Dataset entries:
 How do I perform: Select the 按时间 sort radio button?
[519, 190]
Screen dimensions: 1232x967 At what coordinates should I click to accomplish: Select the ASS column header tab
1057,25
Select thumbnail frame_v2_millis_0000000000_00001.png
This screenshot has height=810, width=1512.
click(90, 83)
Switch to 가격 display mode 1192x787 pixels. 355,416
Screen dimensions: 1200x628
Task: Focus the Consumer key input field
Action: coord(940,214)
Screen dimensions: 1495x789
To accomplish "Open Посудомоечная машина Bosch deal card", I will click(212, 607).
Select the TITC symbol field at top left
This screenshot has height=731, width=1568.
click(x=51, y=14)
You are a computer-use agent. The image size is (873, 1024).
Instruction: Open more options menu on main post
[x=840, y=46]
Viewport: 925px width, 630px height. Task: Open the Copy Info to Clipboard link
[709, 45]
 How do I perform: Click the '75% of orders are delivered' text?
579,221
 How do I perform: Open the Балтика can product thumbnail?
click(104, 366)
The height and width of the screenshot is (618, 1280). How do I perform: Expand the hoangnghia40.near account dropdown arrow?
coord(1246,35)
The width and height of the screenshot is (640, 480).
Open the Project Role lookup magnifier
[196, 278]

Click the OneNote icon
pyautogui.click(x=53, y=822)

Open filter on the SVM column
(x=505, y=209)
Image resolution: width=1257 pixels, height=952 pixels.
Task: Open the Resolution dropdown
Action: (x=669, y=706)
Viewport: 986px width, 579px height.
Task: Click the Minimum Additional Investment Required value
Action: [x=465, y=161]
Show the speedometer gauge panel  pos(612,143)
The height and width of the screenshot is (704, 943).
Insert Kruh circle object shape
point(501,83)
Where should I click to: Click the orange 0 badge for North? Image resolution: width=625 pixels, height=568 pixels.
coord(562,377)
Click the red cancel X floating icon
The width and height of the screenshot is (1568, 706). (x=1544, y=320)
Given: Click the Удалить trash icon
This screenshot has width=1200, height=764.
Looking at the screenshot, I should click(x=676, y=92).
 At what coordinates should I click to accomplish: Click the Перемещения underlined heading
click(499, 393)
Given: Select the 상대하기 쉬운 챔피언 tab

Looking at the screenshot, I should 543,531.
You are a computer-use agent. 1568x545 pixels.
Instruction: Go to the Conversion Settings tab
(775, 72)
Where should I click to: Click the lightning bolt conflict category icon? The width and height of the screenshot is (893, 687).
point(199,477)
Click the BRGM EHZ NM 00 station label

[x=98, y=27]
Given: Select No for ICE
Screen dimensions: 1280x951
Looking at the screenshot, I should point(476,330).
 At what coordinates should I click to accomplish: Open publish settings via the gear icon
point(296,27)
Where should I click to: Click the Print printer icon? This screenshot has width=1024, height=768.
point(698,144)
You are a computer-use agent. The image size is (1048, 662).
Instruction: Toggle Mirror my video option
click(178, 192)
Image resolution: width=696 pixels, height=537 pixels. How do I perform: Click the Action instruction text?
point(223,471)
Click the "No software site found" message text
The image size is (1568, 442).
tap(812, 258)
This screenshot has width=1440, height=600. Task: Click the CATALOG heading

About this exercise
Type out the entries exactly as they appear above.

Written answer
 How do I perform: Select the 按时间 sort radio button?
[519, 190]
Screen dimensions: 1232x967 At what coordinates should I click to accomplish: Select the ASS column header tab
1057,25
Select thumbnail frame_v2_millis_0000000000_00001.png
This screenshot has height=810, width=1512.
click(90, 83)
Switch to 가격 display mode 1192x787 pixels. 355,416
Screen dimensions: 1200x628
Task: Focus the Consumer key input field
Action: coord(940,214)
Screen dimensions: 1495x789
To accomplish "Open Посудомоечная машина Bosch deal card", I will click(212, 607).
Select the TITC symbol field at top left
This screenshot has height=731, width=1568.
click(x=51, y=14)
You are a computer-use agent. The image size is (873, 1024).
Instruction: Open more options menu on main post
[x=840, y=46]
Viewport: 925px width, 630px height. Task: Open the Copy Info to Clipboard link
[709, 45]
 How do I perform: Click the '75% of orders are delivered' text?
579,221
 How do I perform: Open the Балтика can product thumbnail?
click(104, 366)
The height and width of the screenshot is (618, 1280). How do I perform: Expand the hoangnghia40.near account dropdown arrow?
coord(1246,35)
The width and height of the screenshot is (640, 480).
Open the Project Role lookup magnifier
[196, 278]

Click the OneNote icon
pyautogui.click(x=53, y=822)

Open filter on the SVM column
(x=505, y=209)
Image resolution: width=1257 pixels, height=952 pixels.
Task: Open the Resolution dropdown
Action: (x=669, y=706)
Viewport: 986px width, 579px height.
Task: Click the Minimum Additional Investment Required value
Action: [x=465, y=161]
Show the speedometer gauge panel  pos(612,143)
The height and width of the screenshot is (704, 943).
Insert Kruh circle object shape
point(501,83)
Where should I click to: Click the orange 0 badge for North? Image resolution: width=625 pixels, height=568 pixels.
coord(562,377)
Click the red cancel X floating icon
The width and height of the screenshot is (1568, 706). (x=1544, y=320)
Given: Click the Удалить trash icon
This screenshot has width=1200, height=764.
Looking at the screenshot, I should click(x=676, y=92).
 At what coordinates should I click to accomplish: Click the Перемещения underlined heading
click(499, 393)
Given: Select the 상대하기 쉬운 챔피언 tab

Looking at the screenshot, I should 543,531.
You are a computer-use agent. 1568x545 pixels.
Instruction: Go to the Conversion Settings tab
(775, 72)
Where should I click to: Click the lightning bolt conflict category icon? The width and height of the screenshot is (893, 687).
point(199,477)
Click the BRGM EHZ NM 00 station label

[x=98, y=27]
Given: Select No for ICE
Screen dimensions: 1280x951
Looking at the screenshot, I should point(476,330).
 At what coordinates should I click to accomplish: Open publish settings via the gear icon
point(296,27)
Where should I click to: Click the Print printer icon? This screenshot has width=1024, height=768.
point(698,144)
You are a computer-use agent. The image size is (1048, 662).
Instruction: Toggle Mirror my video option
click(178, 192)
Image resolution: width=696 pixels, height=537 pixels. How do I perform: Click the Action instruction text?
point(223,471)
Click the "No software site found" message text
The image size is (1568, 442).
tap(812, 258)
This screenshot has width=1440, height=600. Task: Click the CATALOG heading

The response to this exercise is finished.